Nepal - सयौं थुँगा फूलका हामी

Lyrics

सयौं थुँगा फूलका हामी, एउटै माला नेपाली सार्वभौम भई फैलिएका, मेची-महाकाली। प्रकृतिका कोटि-कोटि सम्पदाको आँचल वीरहरूका रगतले स्वतन्त्र र अटल। ज्ञानभूमि, शान्तिभूमि, तराई, पहाड, हिमाल अखण्ड यो प्यारो हाम्रो मातृभूमि नेपाल। बहुल जाति, भाषा, धर्म, संस्कृति छन् विशाल अग्रगामी राष्ट्र हाम्रो, जय जय नेपाल।।

Translations are non-official and intended to convey meaning, not replace originals

Analysis

Editorial

Nepal adopted "Sayaun Thunga Phulka Hami" on 3 August 2007, when the speaker of the interim parliament, Subas Chandra Nemwang, signed it into law inside Singha Durbar.
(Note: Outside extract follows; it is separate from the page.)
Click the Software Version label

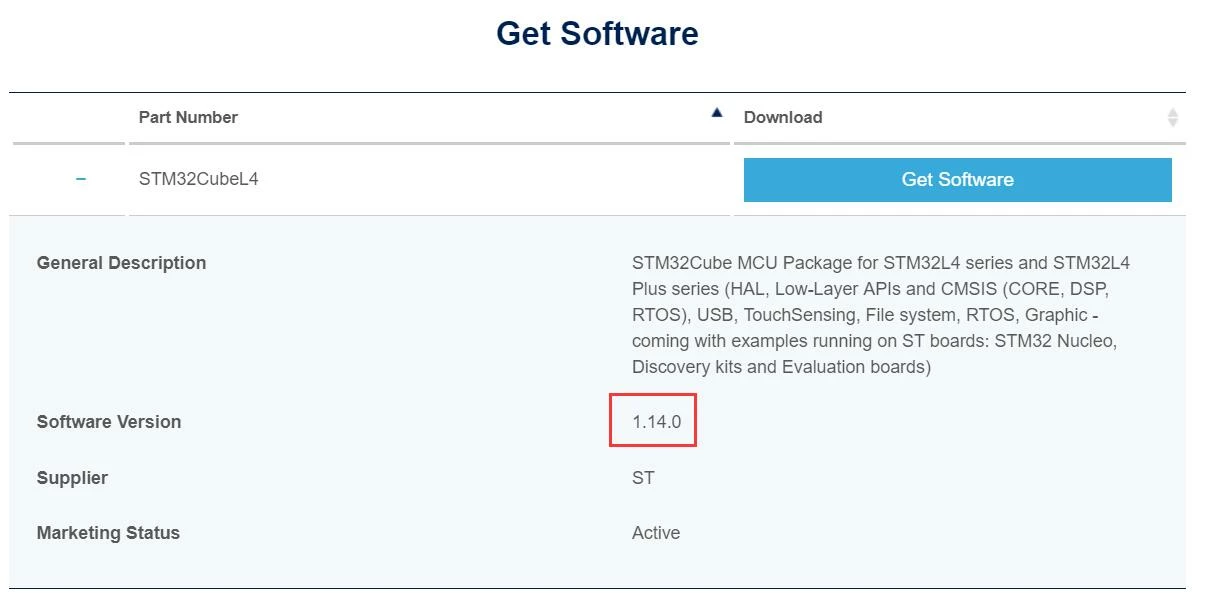[109, 422]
It was the closing musical chapter of the country's break with monarchy: the royal anthem "Shriman Gambhir," sung since 1962, had become unsingable for a republic, and the Maoists had insisted on its replacement as part of the peace process. The new lyrics, by the poet Pradip Kumar Rai, who writes as Byakul Maila, won out of more than a thousand entries submitted to a public competition; Amber Gurung set them to music. The text reads as a deliberate manifesto of pluralism, picturing Nepal as one garland strung from many flowers, stretched across Terai, hill and Himalaya, between the Mechi and the Mahakali.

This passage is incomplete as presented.